How to outwit insomnia

Most people suffer from a period of sleeplessness at some point in their lives. Whilst it's important to visit your GP to investigate potential underlying problems, the condition is often triggered or exacerbated by stress or anxiety.

Over time, those suffering can begin to 'dread' going to bed, and feel convinced they will be unable to sleep. In order to re-establish healthy sleep patterns, we need to break the vicious cycle and switch off the fear of the condition itself.

The gift of time

One way of diffusing the anxiety which often accompanies a period of insomnia is changing our reaction to it. If you find you can't drop off, get up and find something to do; try telling yourself that you've been given a gift of time - even if you feel far from grateful. At best, this will help you to diffuse feelings of dread; at worst you'll at least tick a few items off your 'to do' list!

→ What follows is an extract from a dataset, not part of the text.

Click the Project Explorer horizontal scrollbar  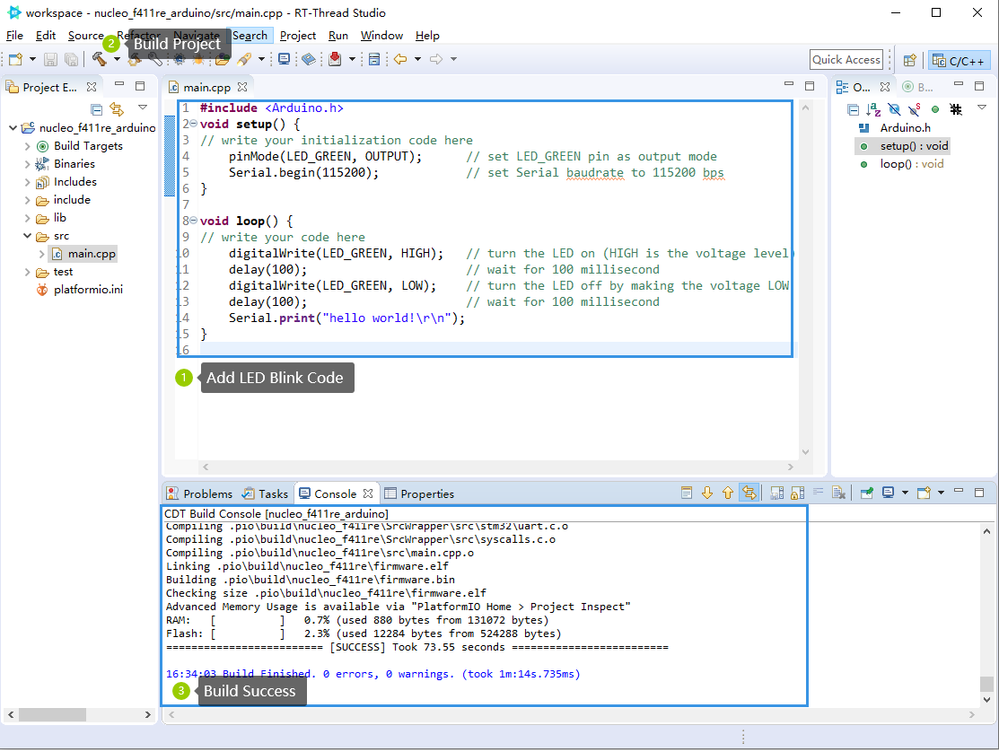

Give yourself time to wind down

When tired, it's tempting to simply go to bed early. However, 30 minutes of wind-down time spent reading a good book, listening to music or meditating can provide the ideal start to a restful night. Try to switch off stimulating electronic devices such as the TV, your tablet or mobile phone during this time.

Keep to a set routine

Rather than being tempted to delay bedtime, try sticking to a regular routine. Establishing a pattern in which we go to bed at a set time can help our bodies to understand when it's time to switch off.

Back to black

Light pollution can interfere with our bodies' natural rhythms. If your room isn't dark at night, try investing in a blackout blind or sleep mask. When we are in darkness, our bodies release more melatonin - a hormone which promotes sleep. Light pollution can disrupt this process so it's important to keep our sleep environment as dark as possible.

Change your environment

If you find yourself stressed when going to bed, you may have developed a negative association between your sleeping environment and the insomnia. If you do wake in the night or find yourself unable to drift off, you take yourself into a different room for a period of time; then return to bed after thirty minutes.

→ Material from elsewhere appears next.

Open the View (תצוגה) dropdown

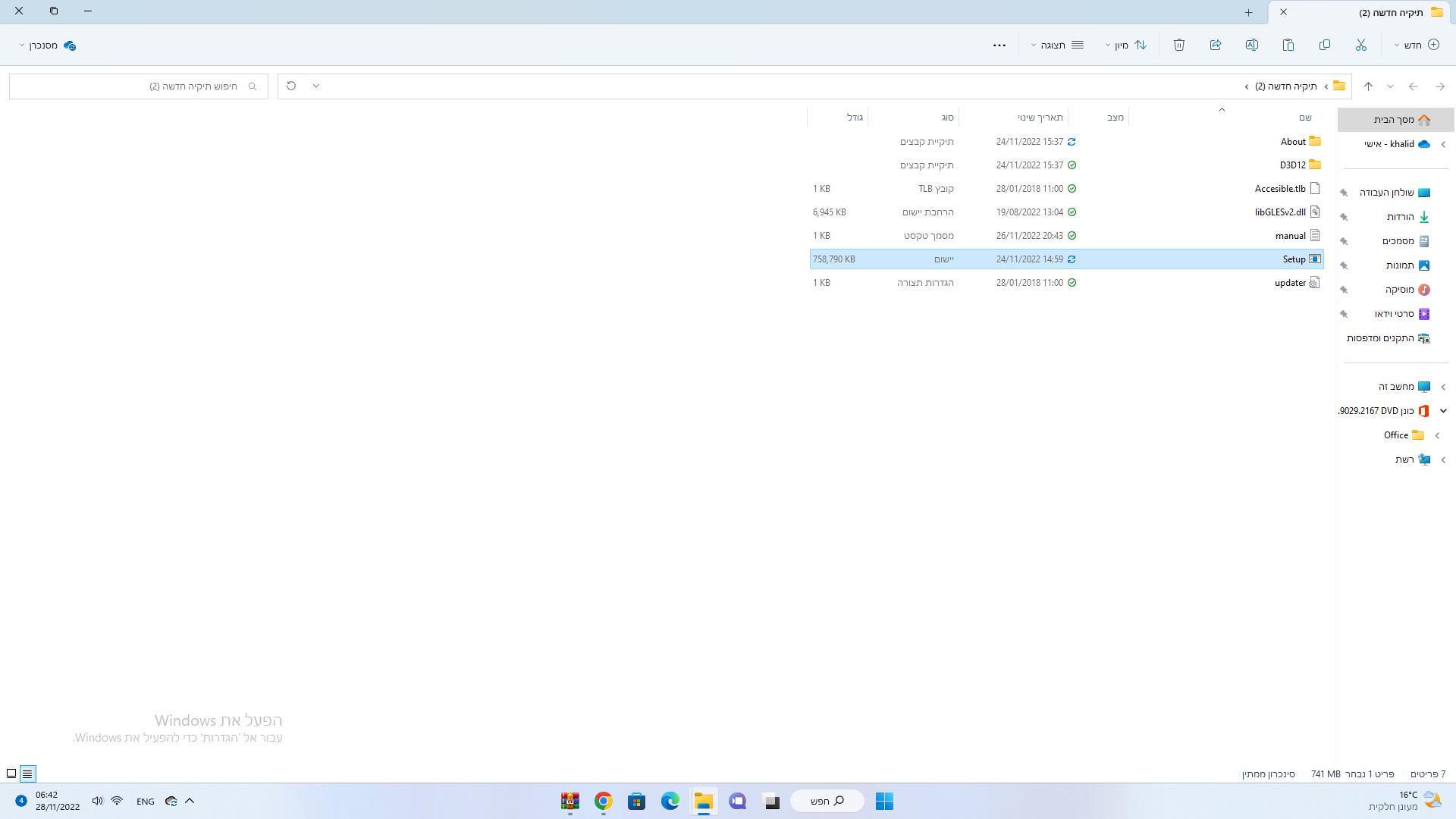coord(1057,46)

In addition, subtle changes to your room may help to counter any negative associations you may have developed: try investing in an aromatherapy pillow spray (lavender is great for relaxation), rearranging your furniture or even sleeping on a different side of the bed.

Don't dwell on it

Horror stories about long-term insomnia abound on the internet. Try not to get drawn in, and remember that most people suffer from a bout of this frustrating condition from time to time. For the most part, people are able to resume restful nights in time.